Live album by Rusty Warren
- Released: 1960
- Venue: Golden Falcon Pompano Beach, Florida
- Genre: Comedy
- Label: Jubilee Records

Rusty Warren chronology
| Songs for Sinners (1959) | Knockers Up! (1960) | Sin-sational (1961) |

= Knockers Up! =

Knockers Up! is the second album released by American comedian Rusty Warren in 1960 by the independent record label Jubilee Records. The album became a financial success, lasting on the Billboard Top 200 charts for more than three years. The album consists of a live recording of one of Warren’s performances at the Golden Falcon Hotel in Pompano Beach, Florida.

Dealing with themes of women's infidelity, sex work, and sexual freedom from a woman's perspective, Knockers Up! is notable for its forward-thinking concepts that would later become popular in the Sexual Revolution, with Warren herself later being called "The Mother of the Sexual Revolution".

== Background ==
After Warren’s first album, Songs for Sinners, was successfully released in January 1959, she went on a tour with her record producer Jerry Blaine, co-founder of Jubilee Records. Afterward, Warren and Blaine started working on promoting her second album Knockers Up!.

== Musical content ==
Knockers Up! is a comedy album that deals with themes of sex, with various songs exploring themes and jokes that weren’t typical of female comedians at the time.

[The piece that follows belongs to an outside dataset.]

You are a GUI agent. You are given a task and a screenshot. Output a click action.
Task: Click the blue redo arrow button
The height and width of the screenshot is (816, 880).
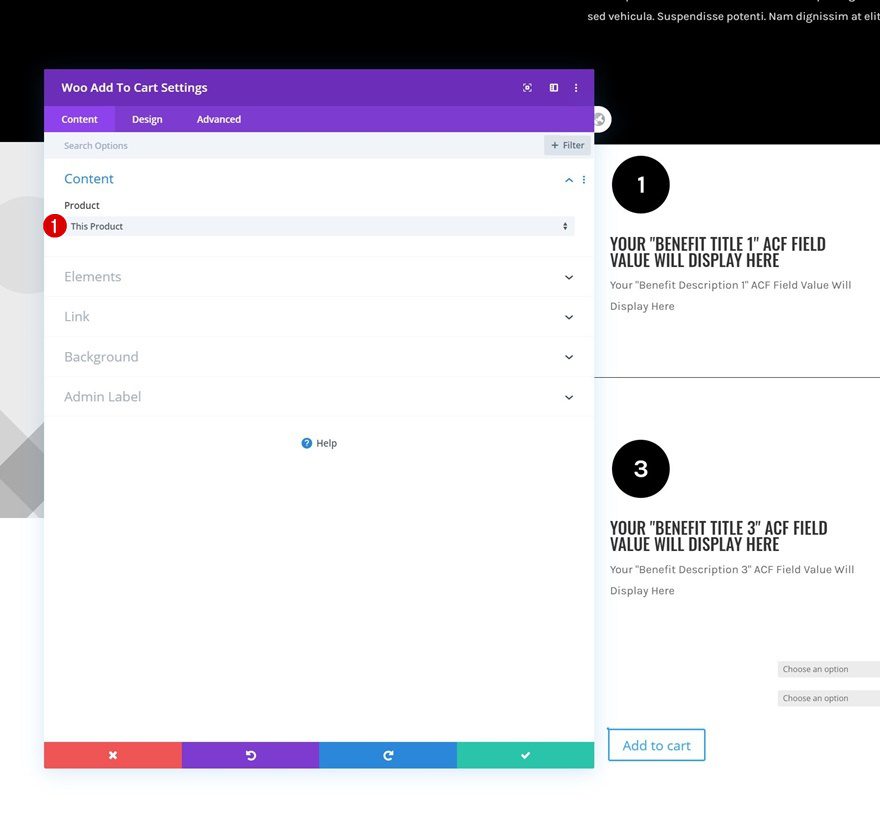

Describing her record as always being “a shared experience”, that meant to be played in a room with friends, the comedic aspect of the album consists of Warren poking fun at traditional concepts of marriage and gender roles, noting the stress of married life and the loss of sexual freedom. The title track encourages women to express their sexuality, with Warren stating “we do have something to give” in regards to sexual topics in society.

== Reception ==

=== Commercial performance ===
The album was a commercial success. By the end of 1962, 1.5 million copies were sold, and it remained in top ten on the album charts for a year. Billboard 1963 edition listed Knockers Up! as one of the nation’s #1 comedy albums. The album debuted at no. 31 on November 7, 1960. Knockers Up! was the No. 6 album of the year.

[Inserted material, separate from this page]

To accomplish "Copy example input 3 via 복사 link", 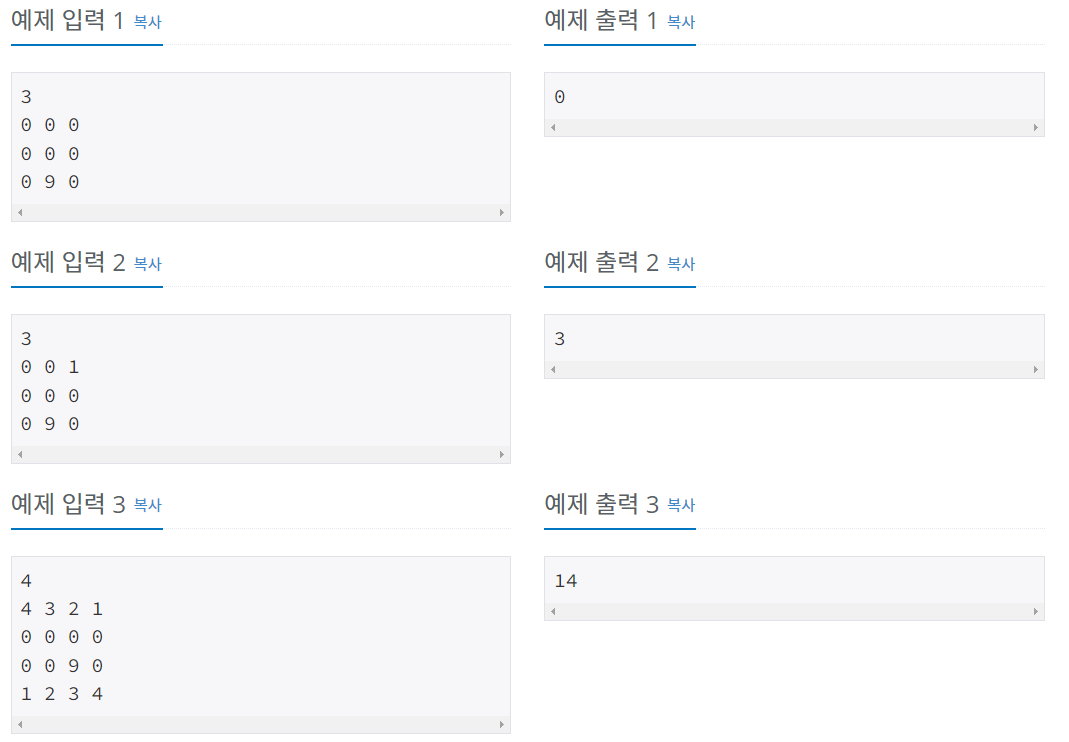I will click(x=147, y=505).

=== Critical reception ===
Knockers Up! and Warren received a mixed reception as a whole. American columnist Dick Kleiner reflected on Warren's work by stating “Her material isn’t really blue - you might call it baby blue - it isn’t abnormal or sick,” while a negative review of Warren herself for Time magazine in 1963 stated that Warren and her audience “all seem at home in a barn.” Warren mentioned that she received the most support from the women audience and the "Knockers Up Club Members." They would come to see Warren's shows with their families and neighbors.

== Legacy/influence ==
Rusty Warren, as well as her album Knockers Up!, was known for leading the charge in the sexual revolution at the time. She is well known for her comedy and her musical numbers. Warren had a way of normalizing sexual topics like the intimate relationship of a married couple. She also exposed the new suburban way of life and its secrets. She left many people surprised and stunned by her style of comedy. Warren was groundbreaking in the fields of women's comedy and sexualized comedy. She used tactics like discussing certain situations in a brutally honest or sarcastic way to make her jokes. She would even call out the audience. When people heard her on stage use vulgar language with ease it left a lasting impression, paving the way for more adult comedy. She grew an impressive fan club mainly sprouting from the Knockers Up! March song. The fan club was a diverse group of people, 70,000 strong.

Warren later reflected on the creation of the Knockers Up! march:

I was telling the gals to 'get your knockers up' and let's show the guys we have something to give in this world today.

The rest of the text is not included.